PAGE EXCERPT
↓↓↓

The EU established its privileged partnership with the Eastern and Southern shores of the Mediterranean back in 1995 with the launch of the Euro-Mediterranean Partnership at the Barcelona Conference, establishing the goal of an area of peace, stability, economic prosperity, upholding democratic values and human rights.
EU cooperation with the Southern Neighbourhood takes place in the framework of the European Neighbourhood Policy (ENP) and includes ten partner countries: Algeria, Egypt, Israel, Jordan, Lebanon, Libya, Morocco, Palestine*, Syria and Tunisia.
The ENP was launched in 2004 to strengthen the prosperity, stability and security for all. Currently, cooperation is suspended with Syrian authorities but the EU maintains direct support to the Syrian population.
To relaunch and strengthen the strategic partnership between the European Union and its Southern Neighbourhood partners, the European Commission and the High Representative adopted on 9 February 2021 a Joint Communication proposing an ambitious and innovative new Agenda for the Mediterranean. It includes a dedicated Economic and Investment Plan to spur the long-term socio-economic recovery in the Southern Neighbourhood.

↑↑↑

GIVEN REQUEST 1
Reproduce the stretch of the EU Mediterranean partnership passage from "EU cooperation with" through "the Southern Neighbourhood.", substituting "Council of the European Union" for "European Commission".
GIVEN REQUEST 2
Identify every date or year mentioned in the EU Mediterranean partnership passage.
GIVEN REQUEST 3
According to the EU Mediterranean partnership passage, with whose authorities is EU cooperation currently suspended?

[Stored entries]
↓↓↓

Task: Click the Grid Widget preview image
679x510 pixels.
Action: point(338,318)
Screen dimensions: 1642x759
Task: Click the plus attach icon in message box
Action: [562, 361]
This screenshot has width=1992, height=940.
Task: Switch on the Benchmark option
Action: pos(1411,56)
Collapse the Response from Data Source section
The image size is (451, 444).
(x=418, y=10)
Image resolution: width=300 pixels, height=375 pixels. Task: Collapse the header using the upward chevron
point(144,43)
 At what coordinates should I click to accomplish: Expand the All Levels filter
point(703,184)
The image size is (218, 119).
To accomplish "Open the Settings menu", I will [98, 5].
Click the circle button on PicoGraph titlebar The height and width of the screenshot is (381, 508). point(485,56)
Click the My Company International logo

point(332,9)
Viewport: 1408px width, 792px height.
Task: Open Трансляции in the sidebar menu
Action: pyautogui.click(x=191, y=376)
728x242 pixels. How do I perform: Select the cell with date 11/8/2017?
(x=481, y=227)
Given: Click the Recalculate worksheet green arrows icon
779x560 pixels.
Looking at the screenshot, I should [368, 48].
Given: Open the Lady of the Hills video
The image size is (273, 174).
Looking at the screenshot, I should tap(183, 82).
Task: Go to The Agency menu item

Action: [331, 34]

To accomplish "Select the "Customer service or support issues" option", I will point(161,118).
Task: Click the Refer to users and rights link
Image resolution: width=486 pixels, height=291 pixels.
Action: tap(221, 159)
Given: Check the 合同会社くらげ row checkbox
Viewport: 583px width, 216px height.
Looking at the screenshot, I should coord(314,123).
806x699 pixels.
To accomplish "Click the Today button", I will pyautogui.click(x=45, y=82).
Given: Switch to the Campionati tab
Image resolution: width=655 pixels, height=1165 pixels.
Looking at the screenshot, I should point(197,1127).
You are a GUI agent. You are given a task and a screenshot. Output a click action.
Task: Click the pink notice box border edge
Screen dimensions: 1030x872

↑↑↑

REPLY 1
EU cooperation with the Southern Neighbourhood takes place in the framework of the European Neighbourhood Policy (ENP) and includes ten partner countries: Algeria, Egypt, Israel, Jordan, Lebanon, Libya, Morocco, Palestine*, Syria and Tunisia.
The ENP was launched in 2004 to strengthen the prosperity, stability and security for all. Currently, cooperation is suspended with Syrian authorities but the EU maintains direct support to the Syrian population.
To relaunch and strengthen the strategic partnership between the European Union and its Southern Neighbourhood partners, the Council of the European Union and the High Representative adopted on 9 February 2021 a Joint Communication proposing an ambitious and innovative new Agenda for the Mediterranean. It includes a dedicated Economic and Investment Plan to spur the long-term socio-economic recovery in the Southern Neighbourhood.

REPLY 2
1995; 2004; 9 February 2021

REPLY 3
Syrian authorities.